● **SUPPLIED TEXT**:
Start of Block

Investing in underrepresented and young communities, she believed, was critical in enriching Spokane with people to empower and progress the city. Those who knew her say Webster always passed the baton of opportunity with a strong hand and also ensured the receivers had a firm grip on their lives too.
“We often talk about our youths are our future and we very seldom put anything constructive behind it.” Webster said in a 1992 article related to Spokane’s Project Lead.
When Shirlyn Hillson first arrived in Spokane from Miami in 1998, Webster served as the first vice president of The Links, Inc. organization which specialized in community organization for youth. Webster took up membership responsibilities in her role.
Through Links, Webster became the community matriarch she was always regarded as. She poured in funds for children in need of books and other educational needs, took kids to see “The Lion King” musical and hosted talks that featured Spokane’s police officers.
Webster worked wherever she could, such as speaking at local Girl Scout conferences, or raising funds for Project Lead graduates as they enrolled in higher learning opportunities.
“She became a mentor and sister-like at that apartment complex where the kids lived,” said Hillson, now president of the Links’ Spokane chapter.
“She was just really trying to be the real influential person in these little girls’ lives. We had to give those children an idea of what successful Black women look like – something they could respect and emulate. She gave from her heart and the things she believed in. That was Dorothy.”

End of Block

● **EXERCISE DATA**:
Start of Block

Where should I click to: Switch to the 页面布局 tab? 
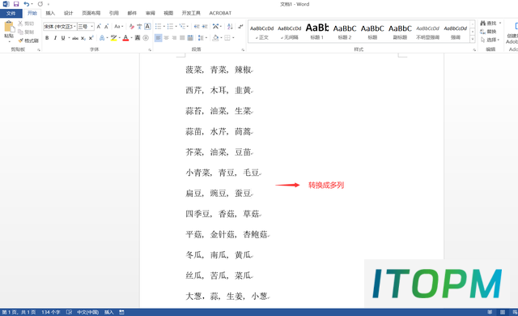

End of Block

● **EXERCISE SET**:
1. In the Dorothy Webster text, turn the paragraph beginning "Through Links, Webster became" into a short bulleted list that keeps its main facts.
2. Answer these from the Dorothy Webster text, one line each:
(a) In what year was the article in which Webster spoke about youths being the future?
(b) Where did Shirlyn Hillson come from when she first arrived in Spokane?
(c) What position does Hillson now hold?
The material after the Dorothy Webster text is separate and unrelated to it.

● **YOUR RESPONSES**:
1.
- Through Links, Webster became the community matriarch she was always seen as.
- She gave funds for books and other educational needs for children.
- She took kids to see "The Lion King" musical.
- She hosted talks featuring Spokane's police officers.

2.
(a) 1992
(b) Miami
(c) President of the Links' Spokane chapter